There’s a buzz of excitement when the middle path protesters come to town. I’m not saying that’s a positive excitement, but there’s more of a sudden spike in energy among the community, and suddenly everyone wants to respond to this outward display of hatred.
While walking to Peirce on Tuesday, I watched at least four students stop to argue with the protesters, which is exactly what they want. They are looking for a response, they are looking for debate, and if you talk to them, they will view you only as another soul they might be able to save.
It’s a waste of energy, time, and as a person who has worked with queer groups on campus since I got here in 2014, it’s frankly insulting.
Arguing with protestors is easy. You say your piece, you know you’re right and they’re wrong, and then they leave campus, taking their posters and megaphones with them. You can pat yourself on the back for doing a good deed of the day, and reassure yourself that you are an ally.
The people who argue with the protestors are the same people who will ignore diversity events on campus.
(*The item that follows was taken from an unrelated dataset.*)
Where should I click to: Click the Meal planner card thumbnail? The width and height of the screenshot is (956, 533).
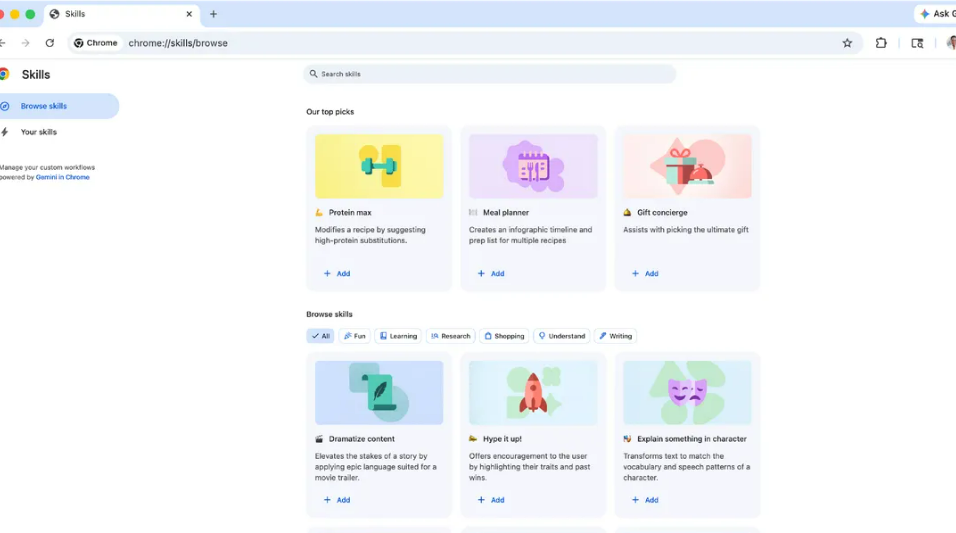[533, 166]
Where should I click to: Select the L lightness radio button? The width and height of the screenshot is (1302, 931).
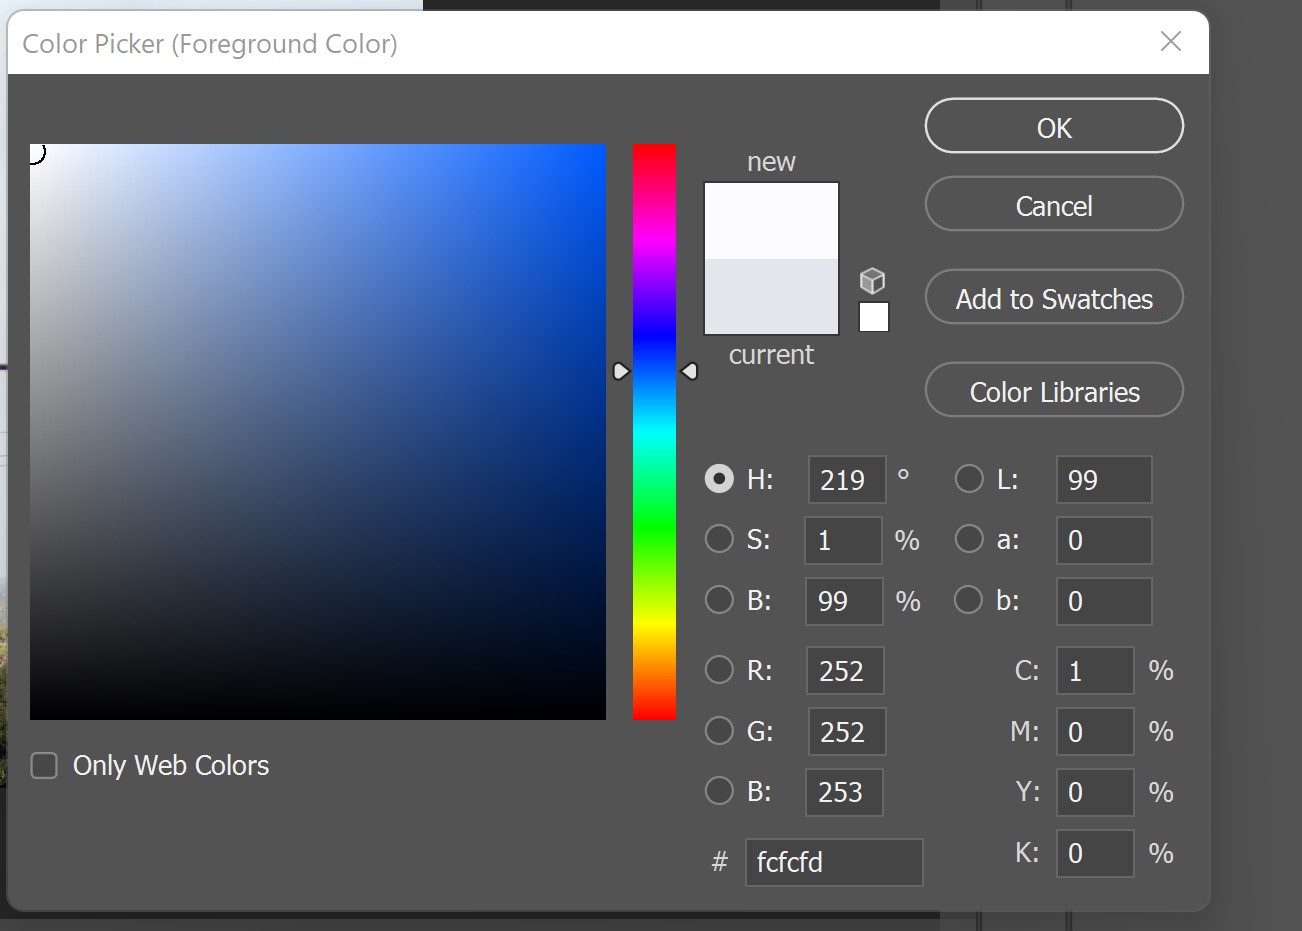968,479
Every queer or diversity event I went to last year, whether it was put on by Unity, ODEI, or any other group, was usually attended by the same twenty people (usually members of a minority group.)
I’m not by any means saying I’m perfect, or that I know everything. I’m still learning every day how to be a better ally to minorities and how best to support them.
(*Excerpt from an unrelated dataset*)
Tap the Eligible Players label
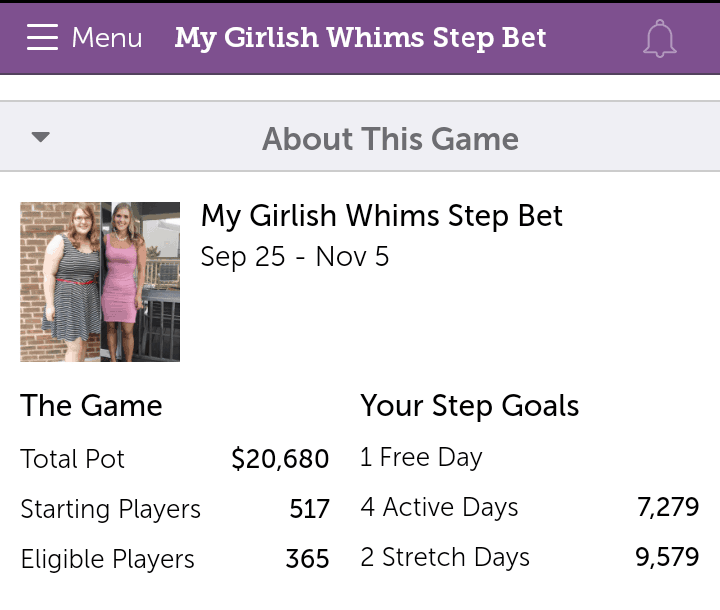 (x=107, y=559)
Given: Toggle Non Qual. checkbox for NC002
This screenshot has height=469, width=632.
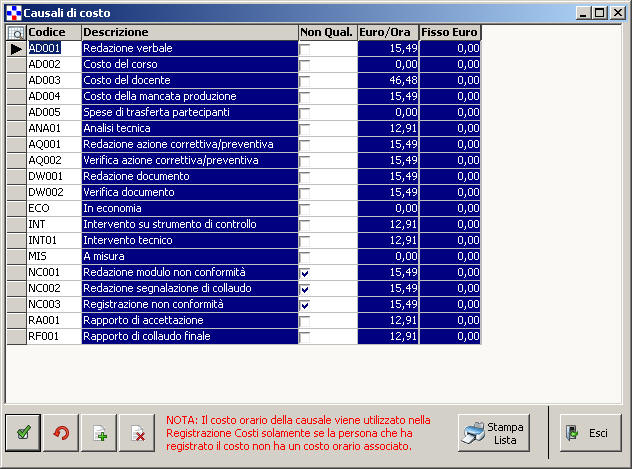Looking at the screenshot, I should (305, 289).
But one thing I do know, is that arguing with protestors doesn’t change the hate and the ignorance that already exists on this campus.
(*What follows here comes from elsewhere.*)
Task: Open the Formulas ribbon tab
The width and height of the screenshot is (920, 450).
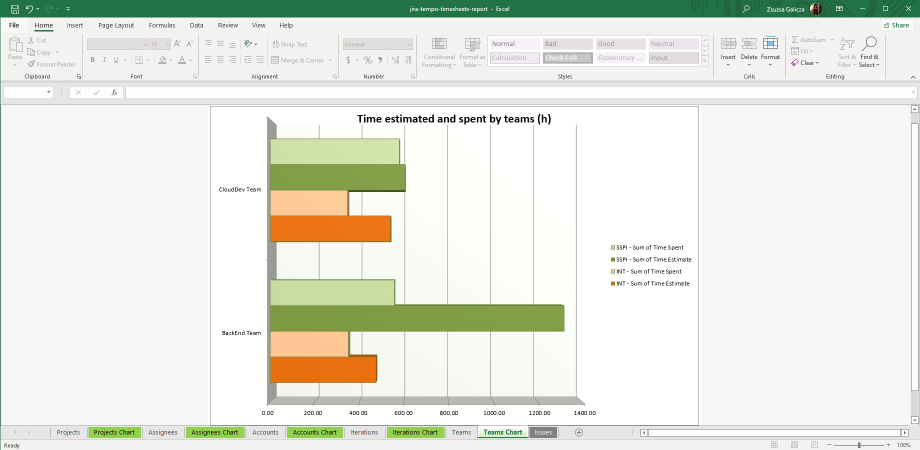Action: coord(161,25)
When I was a first year, I was walking home one night and someone screamed faggot at me out of a car window. I don’t know if that person went to Kenyon or not, or even if it was directed at me, but it made me feel genuinely afraid for the first time at Kenyon.
I’ve been out on plenty weekend nights and heard the word faggot thrown around like it was just a word, and didn’t have an immense amount of negative power over so many people. The truth is, there are people on this campus who are just as harmful as people with megaphones.
When I was a sophomore, and I was openly queer and leading Qdubs, and when the protestors came, a person came up to me and told me all about how they had stood up to the protestors and told them off. That person had looked at me expectantly, as if they were looking for me to praise them for defending me.
Now, I’m a senior, and I have walked past those megaphones more than a dozen times. It is not the outsiders that make me sad and angry, it is the people in our own community.
If you are truly disgusted by what is going on out there, prove it. Don’t argue with the protestors. Instead, walk right past them and attend a meeting at Unity House, or stop by Snowden. Support the Kenyon Men of Color, Sisterhood, and the dozen other diversity groups on campus when they put on events. There are so so many opportunities to support minorities on this campus, there is a way we can make people feel safer every day, not just once a year. Stop reacting to immediate crisis and start showing your support everyday.
Canterbury sent out a very kind email after the protesters came reminding everyone that they are loved. While that is true and kind of them to say, it does not change the fact that we are also hated. We will always be hated, the middle path people will always come, but how you continue to act once they leave, and throughout the rest of your life, could change how effective that hate is.